一方で、稲葉のソロ活動も極めて密度が高い。ソロ楽曲のリリースや全国アリーナツアー『Koshi Inaba 〜enV〜』の開催発表は、彼個人の音楽的アイデンティティをより鮮明にした。稲葉のソロ活動の代名詞でもあるライブシリーズ『en』において、昨今はZepp公演からアリーナまで規模を問わず、ストイックなまでに自身の喉/声と向き合う姿が印象的だった。また、特に直近で注目を集めたのは、やはり『2026 ワールドベースボールクラシック』(『WBC』)における活躍だろう。同大会を独占配信したNetflixによる日本国内でのライブ配信時の大会応援ソングとなったのが、稲葉が歌う「タッチ」だった。
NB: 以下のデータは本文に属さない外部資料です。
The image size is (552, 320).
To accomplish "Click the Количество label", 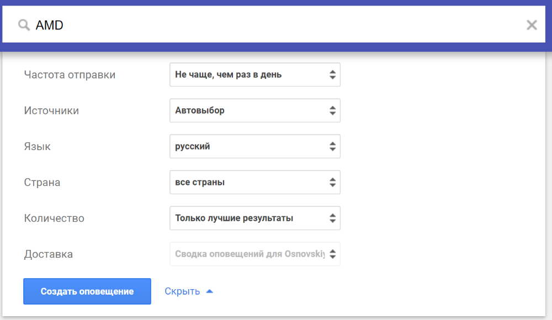I will (54, 218).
加えて、ドキュメンタリー番組『戦いの向こう 侍たちの記録 2026 WORLD BASEBALL CLASSIC』(Netflix)のテーマソング「果てなき夜を」を書き下ろしたのだ。限界に挑むアスリートの姿と、稲葉が描く壮大なロックバラードの世界観が共鳴するこの曲は、多くの視聴者の心を震わせている。ボーカルの音圧、表現力ともに衰えを見せることなく、むしろ年齢を重ねたからこそ滲み出る色気や説得力が、楽曲に新たな命を吹き込んでいるとさえ思わされる。
B'zとしても最前線を走り続ける
このようにソロでの活動が目立つが、B'zとしての屋台骨も揺るぎない。アニメや映画での『名探偵コナン』シリーズ(日本テレビ系)との長年にわたるタッグは、もはやお馴染みの光景だが、最新の主題歌提供においてもそのクオリティは研ぎ澄まされていると思う。常にその時代のトレンドをスパイスとして取り入れながら、一聴してB'zだとわかるシグネチャーサウンドを『名探偵コナン』を通して提示し続け、タイアップ曲であっても決して守りに入ることはせず、常にライブでの爆発力を想定しているかのようなアレンジを施す。その一切の妥協のなさが、長きにわたる信頼関係を築いているのだ。
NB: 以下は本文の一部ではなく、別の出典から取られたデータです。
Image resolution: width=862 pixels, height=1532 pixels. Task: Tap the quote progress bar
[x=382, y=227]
過去のヒット曲にすがるのではなく、常に新作で現在地を更新していく。松本は新たな音色とのコラボレーションを、稲葉は現代に生きる個人の内面を抉るような言葉と歌を。その姿勢は、二人の地に足のついたプロフェッショナルなあり方に基づいている。2026年、そしてさらに先へ。個を研ぎ澄ませ、再びB'zという母体へと還元される進化が楽しみだ。日本のロックシーンの最前線には、進化を止めない彼らの姿がある。